Source:
Section 6.02 Subrogation, Etc. Each Secured Party agrees that
notwithstanding the source of any Enforcement Proceeds on deposit in, or
credited to, the Collateral Account from time to time, from and after the
occurrence of a Remedies Trigger Event all such Enforcement Proceeds shall be
applied as provided for in Section 2.04(b)(iii).
Section 6.03 Other Remedies of Secured Parties. Except as the same
relates to the Collateral or as otherwise expressly prohibited by this Agreement
or any other Collateral Document, each Secured Party may exercise any right or
power, enforce any remedy, give any direction, consent or waiver or make any
determination, under or in respect of any provision of any Financing Document to
which it is a party. Notwithstanding the foregoing, no Secured Party other than
the Collateral Agent shall have the right to take any Enforcement Action with
respect to the Collateral, the Parent Guarantee Agreement or the Subsidiary
Guarantee Agreement or seek to exercise and enforce the Liens granted to the
Collateral Agent on the Collateral herein or under any other Collateral
Document, and all such Enforcement Actions shall be effected solely through the
Collateral Agent (including Subagents referenced in Section 7.06(b)). No
reference in this Agreement to the Collateral Agent's making a demand for
payment under the Subsidiary Guarantee Agreement or the Parent Guarantee
Agreement shall be construed to mean that such a demand is required in order to
cause any obligation under the Subsidiary Guarantee Agreement or the Parent
Guarantee Agreement to become due and payable, it being understood that
obligations under the Subsidiary Guarantee Agreement and the Parent Guarantee
Agreement shall, respectively, become due and payable at such times as they
become due and payable under the terms of the Subsidiary Guarantee Agreement and
the Parent Guarantee Agreement.

Recorded data:

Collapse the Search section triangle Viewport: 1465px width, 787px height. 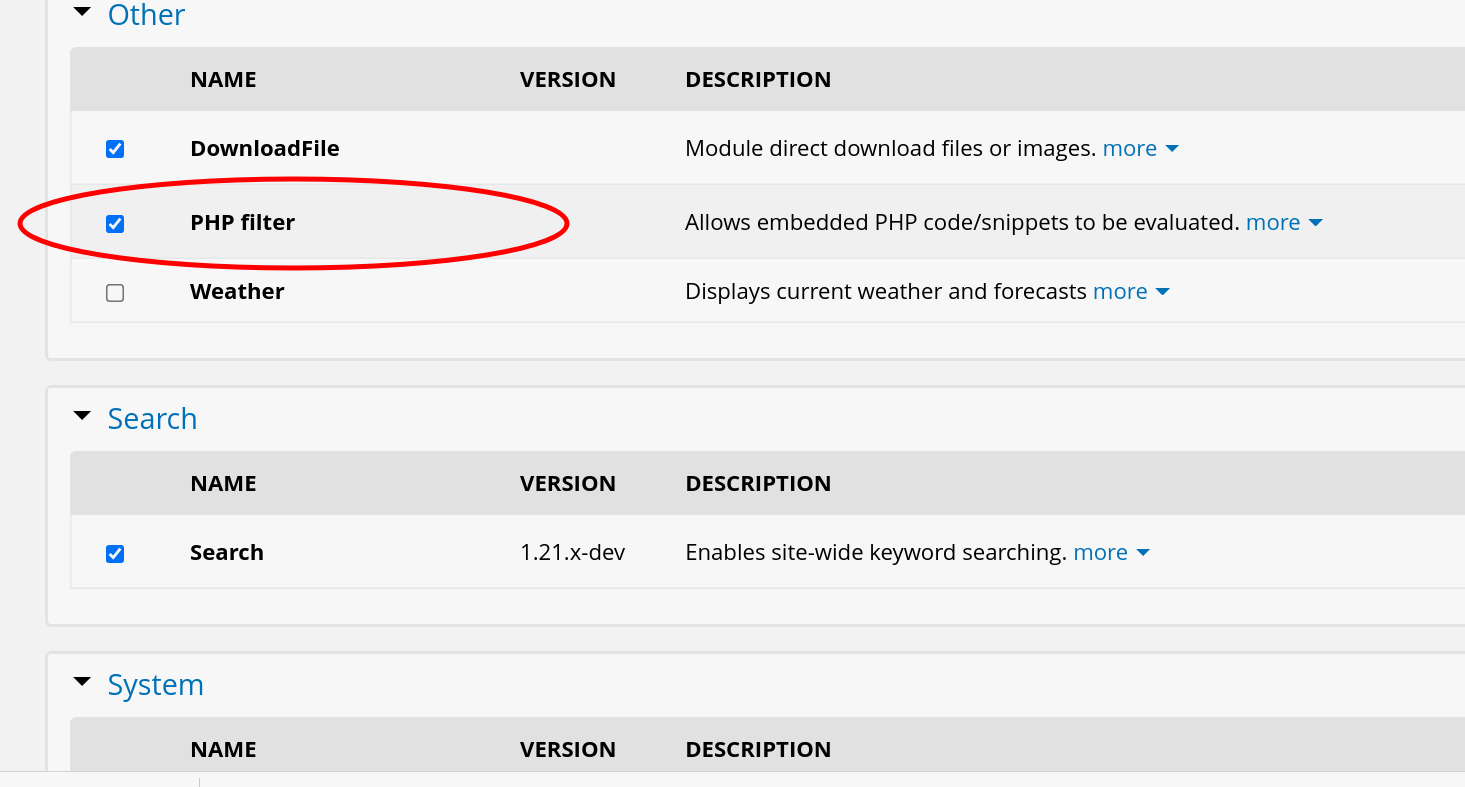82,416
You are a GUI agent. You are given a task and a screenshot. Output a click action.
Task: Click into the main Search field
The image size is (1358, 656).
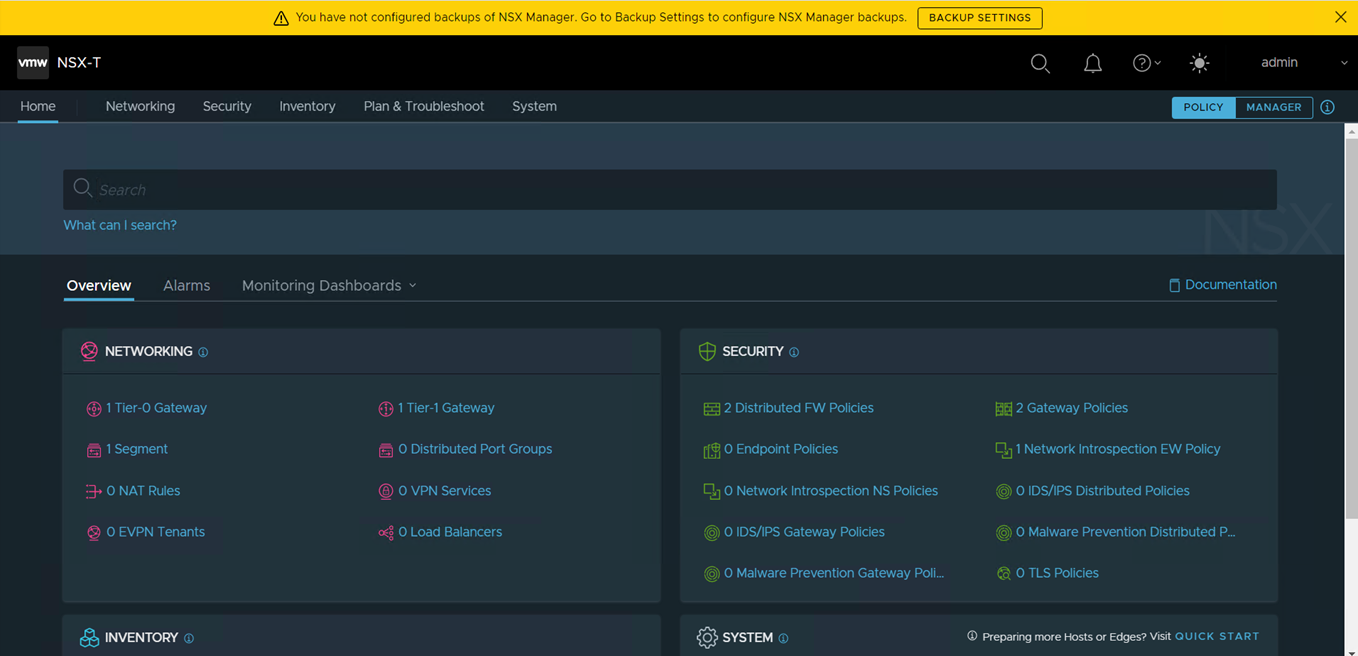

What this task involves: Could you rewrite the part of the agreement starting with "Section 6.02 Subrogation, Etc." and going on through "in Section 2.04(b)(iii).", swapping "Collateral Account" for "Reserve Account"? The listing was drawn from a different source than the agreement.

Answer to this problem:
Section 6.02 Subrogation, Etc. Each Secured Party agrees that
notwithstanding the source of any Enforcement Proceeds on deposit in, or
credited to, the Reserve Account from time to time, from and after the
occurrence of a Remedies Trigger Event all such Enforcement Proceeds shall be
applied as provided for in Section 2.04(b)(iii).